Should You Do Cardio After Lifting?

Sometimes I get asked, “Should I do cardio after lifting weights?”  Well, it really depends on your goals, is what I normally say.  There are many people that when I ask them why they run after they lift, they say it’s because they want to build muscle by lifting and then lose fat afterward by running.  First of all, as I’ve stated before, trying to build muscle and lose fat at the same time is a VERY LONG AND DIFFICULT PROCESS.  There are many, many, MANY reasons for this, but the main one is that in order to build muscle mass, you need to eat over your maintenance level in calories (maintenance level is the amount of calories that you burn averagely in one day by metabolism and exercise).  In order to lose fat, you need to eat under your maintenance level.  So, as you can hopefully see, trying to do both at the same time is very hard.  It’s much easier just to pick one goal, either gain muscle or lose fat, and stick with that for a while.

So back to doing cardio after lifting… The only time that you should do cardio after you lift is if you are trying to lose fat, and sometimes it would be better to do it another time still.  First, let me explain how doing cardio after lifting became popular.

When do any type of exercise, your body basically relies on 3 sources of energy:  protein, carbs, and fat.  Each of those 3 macronutrients can be converted and used as fuel.  Ideally, when trying to build muscle, we would want all the energy to come from carbs, as it is used to make ATP, the most explosive form of energy.  Moreover, when doing cardio or trying to lose fat, we would want all the energy to come from fat cells so that we will look leaner.  So, people thought that they could get the best of both worlds by doing both!  That is, if they lifted first, their glycogen storages would be full (the energy from glycogen storages is converted into ATP and it comes from carbs) and they would be able to lift with high intensity and deplete their glycogen storages in their muscles so that when they ran afterwards, most of the energy would come from fat cells instead of glucose in the glycogen storages.

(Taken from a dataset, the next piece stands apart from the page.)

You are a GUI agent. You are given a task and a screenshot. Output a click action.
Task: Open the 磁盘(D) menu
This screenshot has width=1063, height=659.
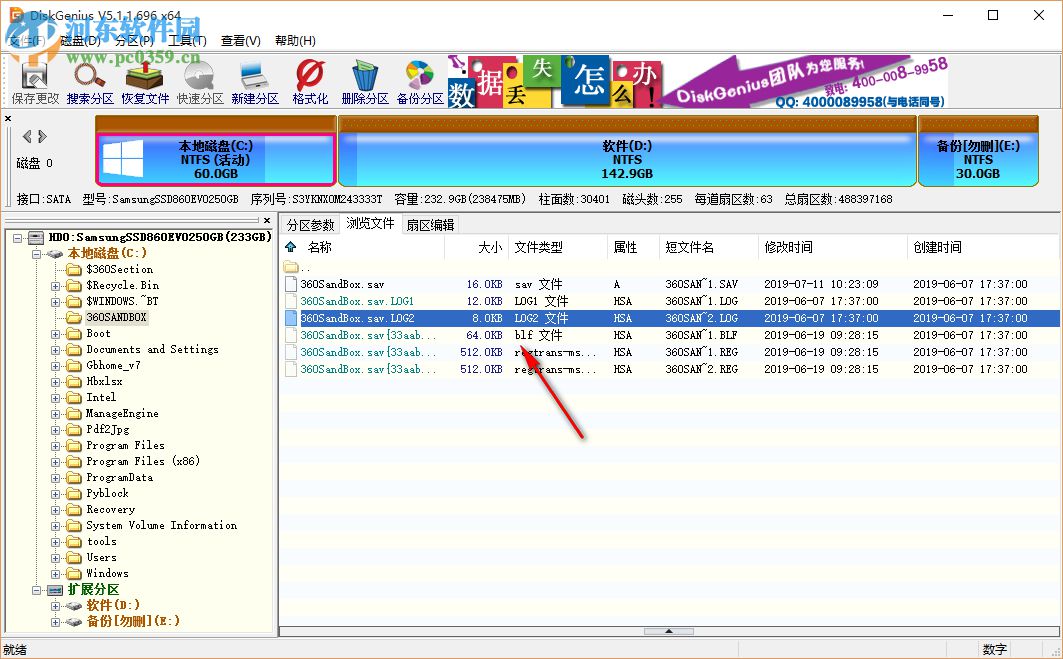pyautogui.click(x=79, y=40)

Well, this all looks fine and dandy, but there are just a couple problems with it…  First, the Most Important meal of the day is always after you lift, and as I discussed in The Surprising Truth about Pre- and Post-Workout Meals, you should have protein and carbs anywhere from immediately PWO (post work-out) up to 45 minutes later.  If you choose to run after your workout, you will be jeopardizing your body of this valuable nutrient absorbing time.  Moreover, because of this failure to consume protein, your body will NOT be taking all of the energy it needs from fat, it will take a good portion from muscle!

You see, as I explained in The Surprising Truth about Pre- and Post-Workout Meals, the reason why you need to consume carbs is because they are anti-catabolic.  That is, they stop your body from taking the energy that it needs from muscle and instead takes it from the carbs.  If you run straight after your workout, your body will definitely be requiring energy but there will be nothing stopping it from taking that energy from the protein in your muscles!  It is this very reason that I do not run after I lift; I want to keep all the muscle that I can!  There is another time to run that does basically everything that running after a workout does but without some of the negative side-effects, and it is probably what you are thinking:  Running first thing in the morning.

Now, I don’t normally jog in the morning, I do HIIT style running which will be in a future article, but for the purposes of this article, I going to specifically address jogging (or steady state cardio) and why I do not do it too.  The biggest reason why running after a workout became popular is because it depleted glycogen storages and would therefore use fat as fuel instead of glucose.  Now without restating the problems with this, running in the morning does virtually the same thing!  How?  Well when you sleep, your body is still using a little bit of energy and by the time you wake up, you haven’t eating for many hours and are partly carb depleted already.  Also, your body isn’t STARVING for protein like it is PWO, so the jog won’t take as much of its energy from protein in your muscles.  However, if you eat before the jog, then the whole purpose of doing it in the morning is gone as you will no longer be carb depleted at all.

The reason why I don’t normally do steady state cardio at all is because it is a catabolic activity that decreases your muscle mass whenever you partake in it, even if it is just a small amount.  I normally will do a variation of HIIT, the details of which will be in a future article.  That being said, there are a lot of bodybuilders who do perform slow, steady state cardio and get great results with it, so if you do try it out and are getting the results that you want, then go ahead and keep doing it first thing in the morning.

PS:  Even though I haven’t directly stated why you should only do cardio after lifting if you are on a diet (and probably not even then), it should be pretty clear by now why you don’t want to do cardio after lifting while trying to build muscle.  However, the main reasons are

  1. When bulking, you need to eat a TON, wasting energy jogging is not in line with your goals.
  2. You are ROBBING your body of an important time to take in nutrients PWO.
  3. You will not be losing fat because at the end of the day, the total intake of calories is more that you burned through metabolism and exercise.  In other words, you are eating over your maintenance level (at least hopefully).

So, unless you have some strange reason why you should keep doing it, I can’t see any reason why to do cardio after lifting.  If you are worried about your cardiovascular health, then do it first thing in the morning instead.  You need the protein and carbs PWO.